Task
Pictures do not belong in the copy, so please give every entry below again exactly.
*** Input data ***
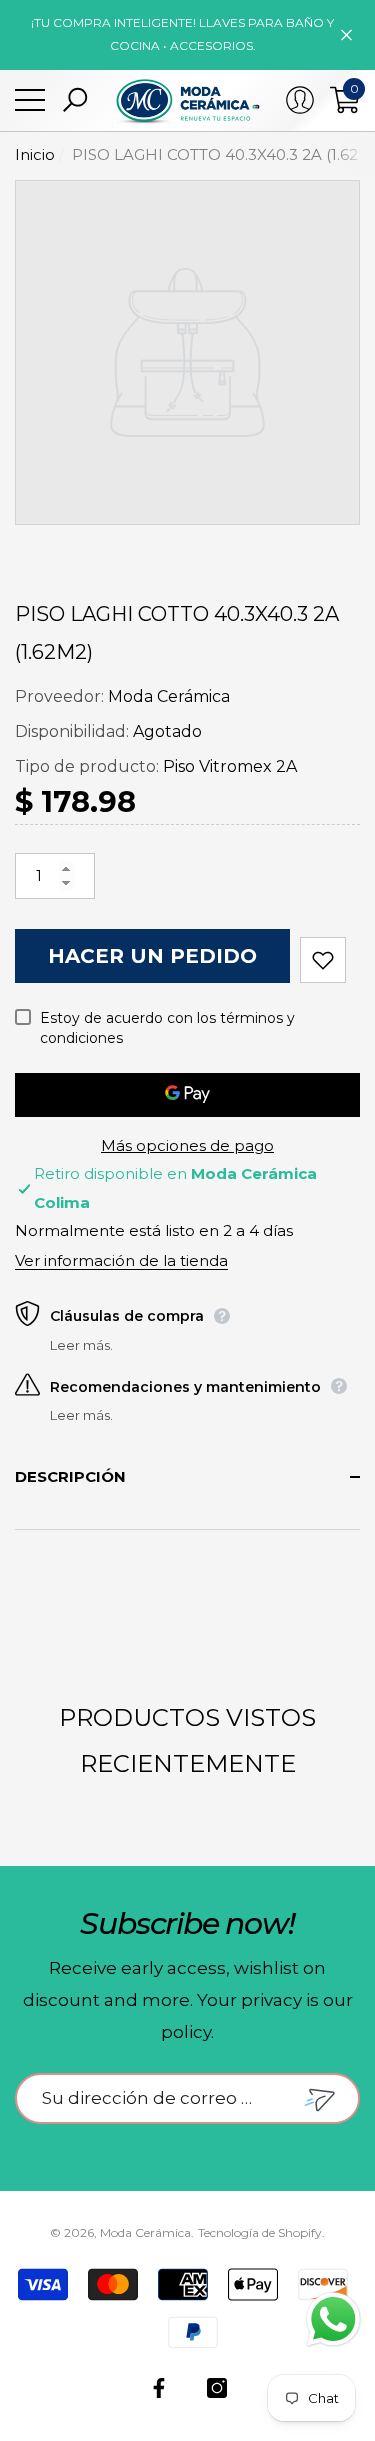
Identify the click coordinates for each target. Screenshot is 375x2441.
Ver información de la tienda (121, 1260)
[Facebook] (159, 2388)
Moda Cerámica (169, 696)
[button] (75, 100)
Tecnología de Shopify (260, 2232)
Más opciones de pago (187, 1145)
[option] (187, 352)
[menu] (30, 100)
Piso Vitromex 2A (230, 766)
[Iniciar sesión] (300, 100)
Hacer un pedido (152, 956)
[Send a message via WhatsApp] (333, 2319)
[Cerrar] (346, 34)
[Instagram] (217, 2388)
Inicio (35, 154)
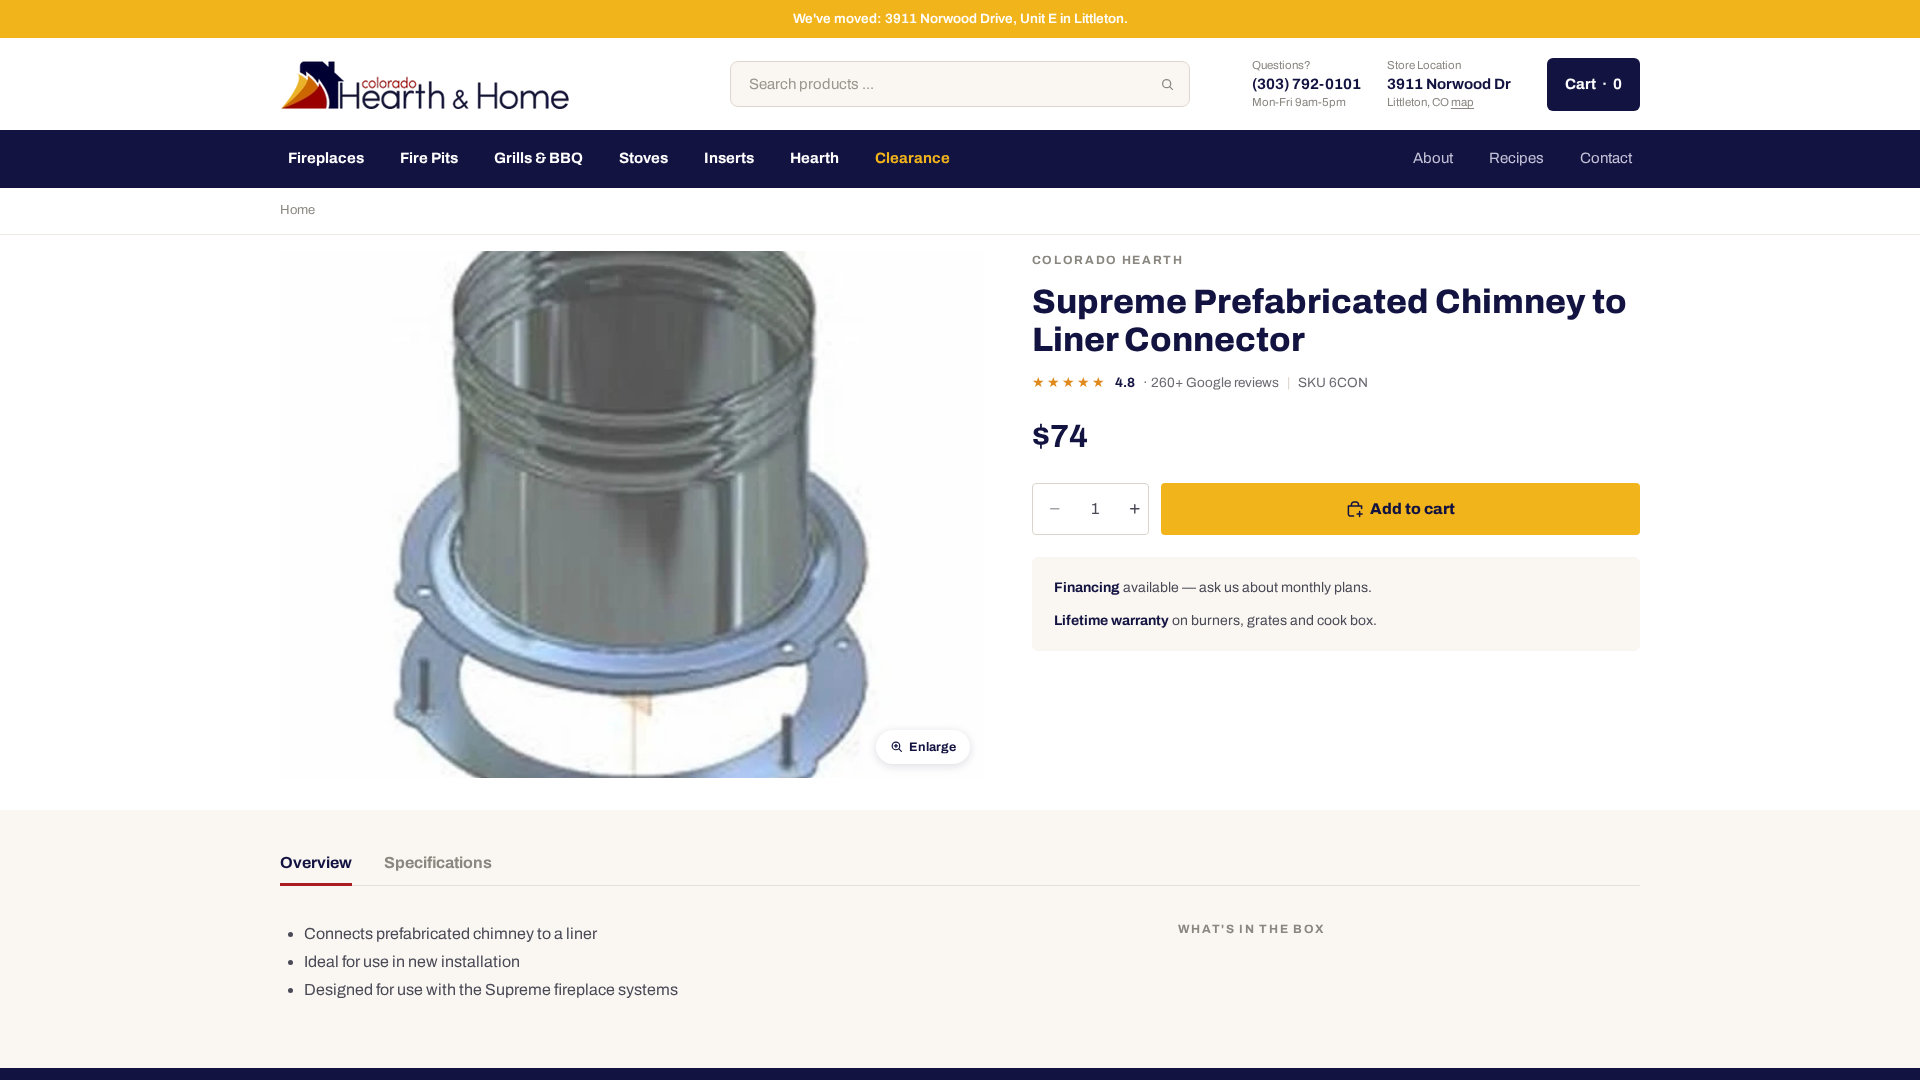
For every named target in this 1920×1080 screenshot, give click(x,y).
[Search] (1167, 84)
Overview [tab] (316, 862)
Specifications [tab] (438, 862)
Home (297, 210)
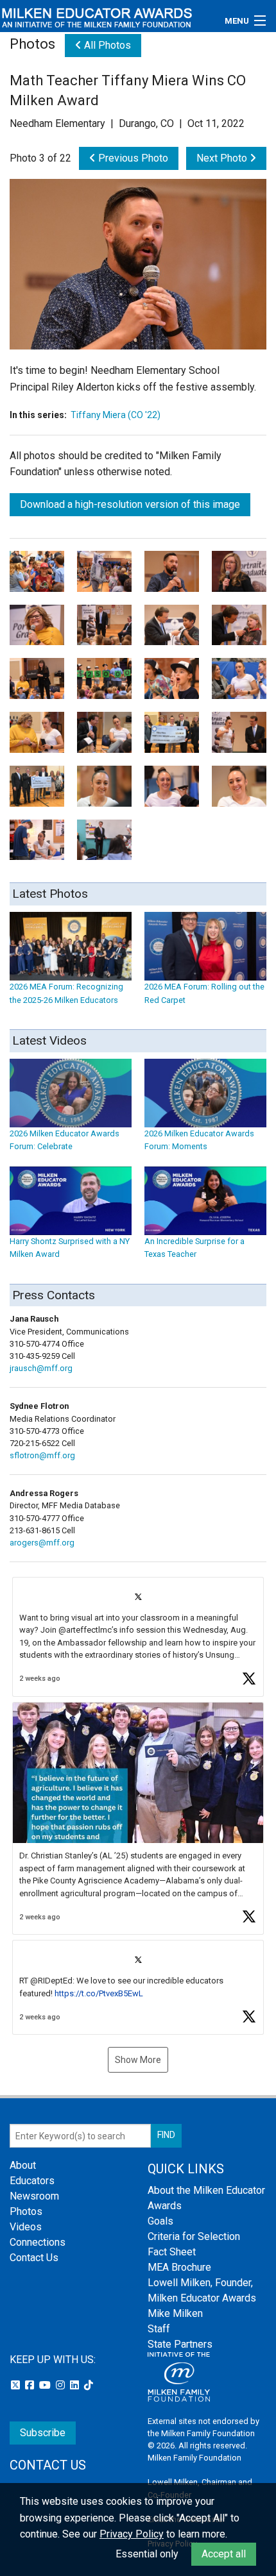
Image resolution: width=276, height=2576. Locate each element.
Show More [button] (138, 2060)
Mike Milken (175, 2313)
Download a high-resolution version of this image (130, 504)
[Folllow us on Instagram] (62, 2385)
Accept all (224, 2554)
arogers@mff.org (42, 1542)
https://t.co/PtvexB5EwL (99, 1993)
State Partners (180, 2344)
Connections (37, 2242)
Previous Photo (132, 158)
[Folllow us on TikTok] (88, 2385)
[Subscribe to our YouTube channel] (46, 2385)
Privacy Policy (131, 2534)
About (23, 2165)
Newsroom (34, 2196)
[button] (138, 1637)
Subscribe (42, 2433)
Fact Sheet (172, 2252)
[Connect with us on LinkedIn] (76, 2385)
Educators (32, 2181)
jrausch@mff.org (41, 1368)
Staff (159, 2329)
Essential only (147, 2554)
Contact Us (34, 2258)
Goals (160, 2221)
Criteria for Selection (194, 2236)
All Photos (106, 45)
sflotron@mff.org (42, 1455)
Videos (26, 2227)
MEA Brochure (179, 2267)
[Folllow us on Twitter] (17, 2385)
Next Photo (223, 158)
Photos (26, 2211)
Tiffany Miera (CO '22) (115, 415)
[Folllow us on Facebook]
*** End of Input data ***
Task output
Identify the click coordinates for each target. Screenshot is 375x2441.
Ver información de la tienda (121, 1260)
[Facebook] (159, 2388)
Moda Cerámica (169, 696)
[button] (75, 100)
Tecnología de Shopify (260, 2232)
Más opciones de pago (187, 1145)
[option] (187, 352)
[menu] (30, 100)
Piso Vitromex 2A (230, 766)
[Iniciar sesión] (300, 100)
Hacer un pedido (152, 956)
[Send a message via WhatsApp] (333, 2319)
[Cerrar] (346, 34)
[Instagram] (217, 2388)
Inicio (35, 154)
For every named target in this 1920×1080 screenshot, give click(x,y).
[Search] (1167, 84)
Overview [tab] (316, 862)
Specifications [tab] (438, 862)
Home (297, 210)
Image resolution: width=276, height=2576. Locate each element.
Show More [button] (138, 2060)
Mike Milken (175, 2313)
Download a high-resolution version of this image (130, 504)
[Folllow us on Instagram] (62, 2385)
Accept all (224, 2554)
arogers@mff.org (42, 1542)
https://t.co/PtvexB5EwL (99, 1993)
State Partners (180, 2344)
Connections (37, 2242)
Previous Photo (132, 158)
[Folllow us on TikTok] (88, 2385)
[Subscribe to our YouTube channel] (46, 2385)
Privacy Policy (131, 2534)
About (23, 2165)
Newsroom (34, 2196)
[button] (138, 1637)
Subscribe (42, 2433)
Fact Sheet (172, 2252)
[Connect with us on LinkedIn] (76, 2385)
Educators (32, 2181)
jrausch@mff.org (41, 1368)
Staff (159, 2329)
Essential only (147, 2554)
Contact Us (34, 2258)
Goals (160, 2221)
Criteria for Selection (194, 2236)
All Photos (106, 45)
sflotron@mff.org (42, 1455)
Videos (26, 2227)
MEA Brochure (179, 2267)
[Folllow us on Twitter] (17, 2385)
Next Photo (223, 158)
Photos (26, 2211)
Tiffany Miera (CO '22) (115, 415)
[Folllow us on Facebook]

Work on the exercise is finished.